Coveralls experienced a minor incident on August 20, 2025 affecting Coveralls.io Web and Coveralls.io API, lasting 6h 33m. The incident has been resolved; the full update timeline is below.
Affected components
Update timeline
- investigating Aug 20, 2025, 03:48 PM UTC
We are currently investigating this issue.
- investigating Aug 20, 2025, 05:11 PM UTC
We are continuing to investigate this issue.
- identified Aug 20, 2025, 05:11 PM UTC
The issue has been identified and a fix is being implemented.
- monitoring Aug 20, 2025, 07:08 PM UTC
A fix has been implemented and we are monitoring the results.

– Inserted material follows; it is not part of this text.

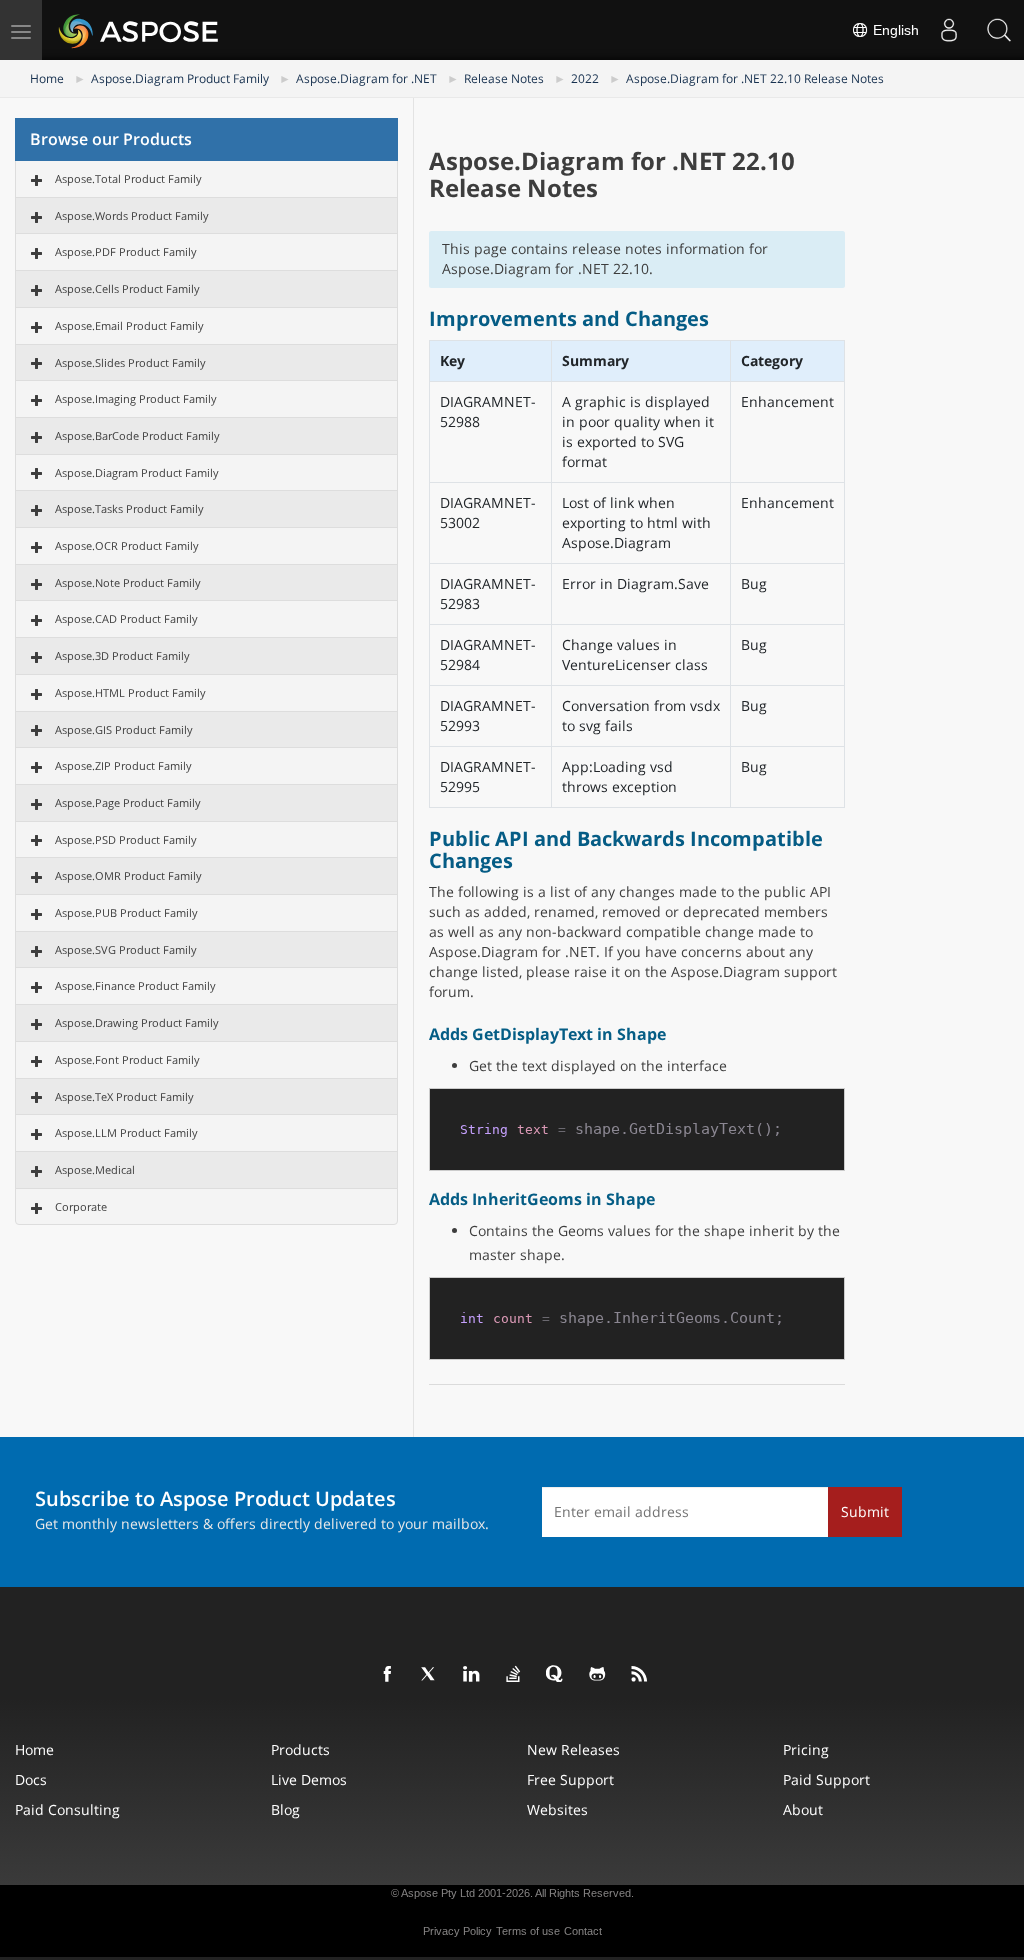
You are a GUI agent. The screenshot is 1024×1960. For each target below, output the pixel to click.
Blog (285, 1809)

- resolved Aug 20, 2025, 10:21 PM UTC
We have implemented an intermediate solution and believe this issue has been resolved for now. To fully resolve the root cause, we will need to implement a more long-term solution, which is currently in design. (Please read postmortem for more information.) In the meantime, we will be doing our best to monitor for spikes in traffic from outlier repos and manually respond where our intermediate solution may not mitigate as much as we hope it will.
- postmortem Aug 20, 2025, 10:22 PM UTC
We believe this issue has been resolved for now. The underlying cause still appears to be large spikes in incoming Web traffic from other outlier repositories that we have not yet identified or not yet paused. **Interim Solution**: To reduce the risk of recurrence, we have applied _temporary load balancer adjustments_ that change how requests are distributed, which should _lower_—if not _eliminate_—the frequency of **503** “**This website is under heavy load**” **errors**. **Permanent Solution**: We are also designing a permanent solution to _rate-limit abnormal request patterns_. This will require coordination at the policy/SLA level before it can be fully implemented. In the meantime, we will continue to closely monitor traffic and use targeted load balancer and web server configurations to mitigate the impact of outlier traffic spikes. **More details**: For a more detailed assessment / RCA of this incident and its recent, related incidents, see [this postmortem](https://status.coveralls.io/incidents/wqbsxnzv0jsf). **Update \(Thu, Aug 21\)**: We have identified a **different permanent solution**, which does not entail changes to SLA-level details for “outlier repos.” We may still implement such a solution, but our alternative solution should avoid further 503 errors and be implemented in the next 48-72 hrs.